Do I need a Lidl account or login? No. There is no login or key to manage — just start the run.
Do I need a Dutch proxy? No. The default Automatic (datacenter) proxy works fine — Lidl's API returns the national (NL) category tree regardless of where the request comes from. Only if you ever see blocked requests, switch to a Dutch (NL) residential proxy.
What's the difference between a main and a leaf category?
main (level 0, id s…) are the top departments shown on the homepage; leaf
(level 1, id h…) are the subcategories under them — the ones that actually hold
products. For scraping products, you want the leaves.
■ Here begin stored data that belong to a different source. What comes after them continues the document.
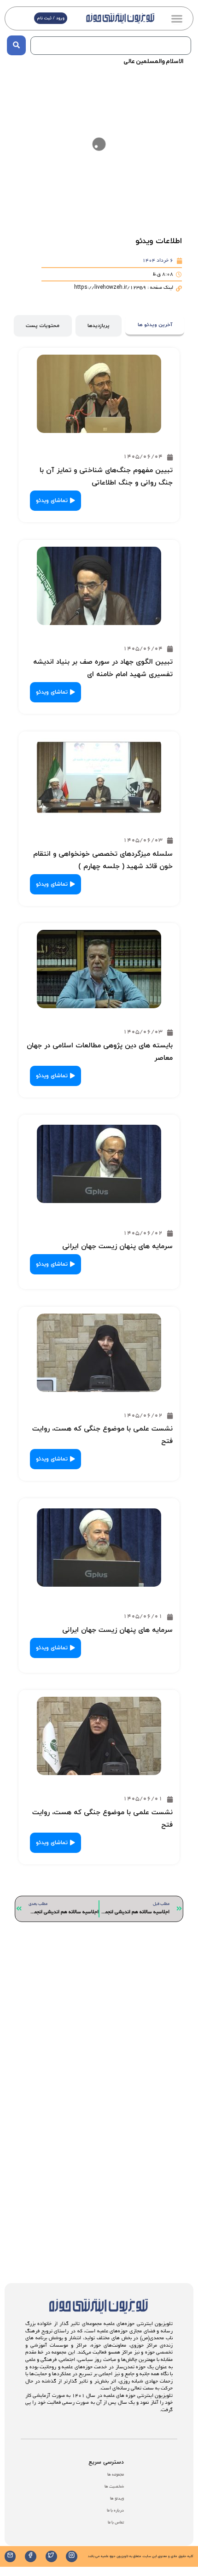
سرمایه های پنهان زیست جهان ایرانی (117, 1246)
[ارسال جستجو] (16, 45)
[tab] (154, 326)
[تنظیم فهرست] (177, 18)
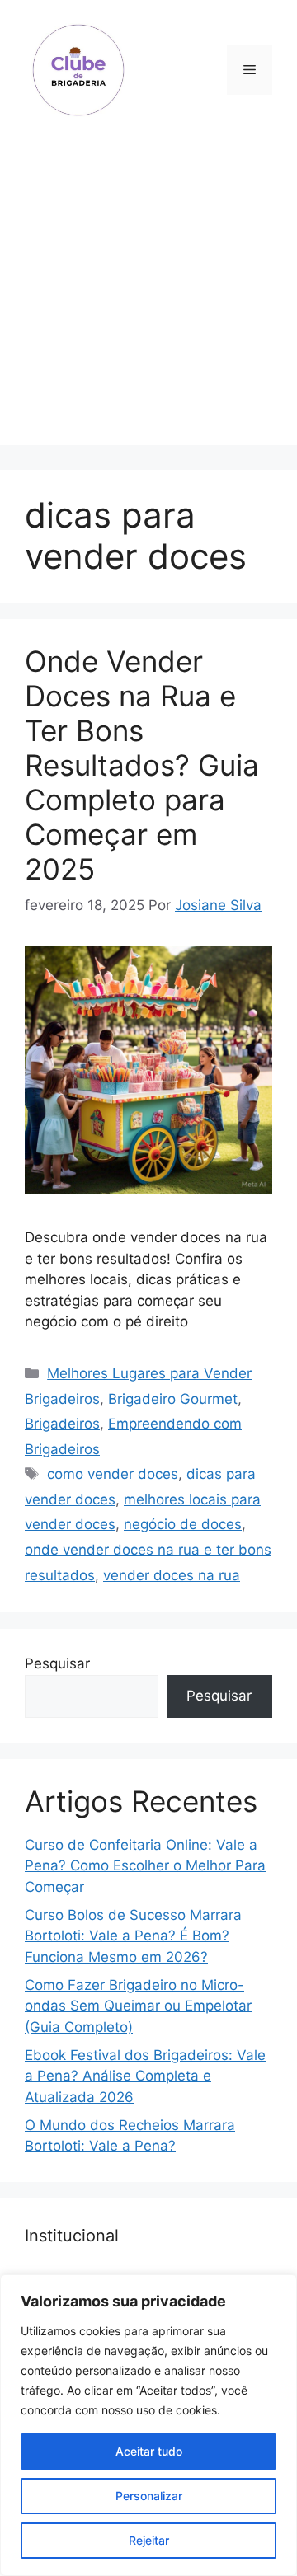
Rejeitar (149, 2540)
How many categories will I get? The full Lidl tree — typically dozens of departments and subcategories. The non-food assortment is broad; the food assortment rotates weekly and can be small, which is normal (a small or empty category is not an error).
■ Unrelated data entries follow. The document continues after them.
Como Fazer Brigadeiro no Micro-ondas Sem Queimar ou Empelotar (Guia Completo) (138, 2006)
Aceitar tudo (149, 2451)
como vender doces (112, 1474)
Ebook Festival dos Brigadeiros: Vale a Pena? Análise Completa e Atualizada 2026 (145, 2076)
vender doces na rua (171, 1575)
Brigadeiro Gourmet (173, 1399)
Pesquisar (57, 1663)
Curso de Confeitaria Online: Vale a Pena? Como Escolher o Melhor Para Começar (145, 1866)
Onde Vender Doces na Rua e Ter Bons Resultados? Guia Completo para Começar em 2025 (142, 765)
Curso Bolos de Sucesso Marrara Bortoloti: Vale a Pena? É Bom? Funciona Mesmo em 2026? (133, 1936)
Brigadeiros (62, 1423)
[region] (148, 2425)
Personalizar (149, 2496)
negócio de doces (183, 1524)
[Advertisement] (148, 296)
Why is productCount sometimes null?
When a product count isn't available for a category, the field is null. The
category is still included.
How fresh is the data? Each run returns the tree as it stands at that moment, so you get exactly the structure lidl.nl shows then. Schedule the Actor to keep your map as fresh as you need.
What formats can I export? JSON, CSV, Excel, XML — from the Console or via the Apify API.
Related Actors
Pair this with the Lidl Product Scraper — that's the whole point. Run this Category
Scraper first to map the tree, then feed every type: "leaf" id into the:
- Lidl Product Scraper — turns those leaf category IDs into full product records (titles, prices, Lidl Plus member prices, unit prices, images). Map once here, scrape products there: a fully automated, reorg-proof map-then-scrape pipeline.
Building broader Dutch-supermarket coverage? The same clean schema and pay-per-event billing run across every chain — mix and match for full market coverage:
- Albert Heijn Product Scraper
- Plus Product Scraper
- Dirk van den Broek Product Scraper
- DekaMarkt Product Scraper
- Hoogvliet Product Scraper — and its own Hoogvliet Category Scraper, the family's other category-tree actor (same map-the-tree-then-scrape pairing as this one).
Same clean schema and pay-per-event billing across every Dutch chain — and you're never billed for failed requests in any of them.
Disclaimer
This Actor is intended for personal and research use. You are responsible for ensuring your use complies with Lidl's terms and applicable law. Please scrape responsibly — keep concurrency moderate and delays reasonable. This project is not affiliated with, endorsed by, or sponsored by Lidl.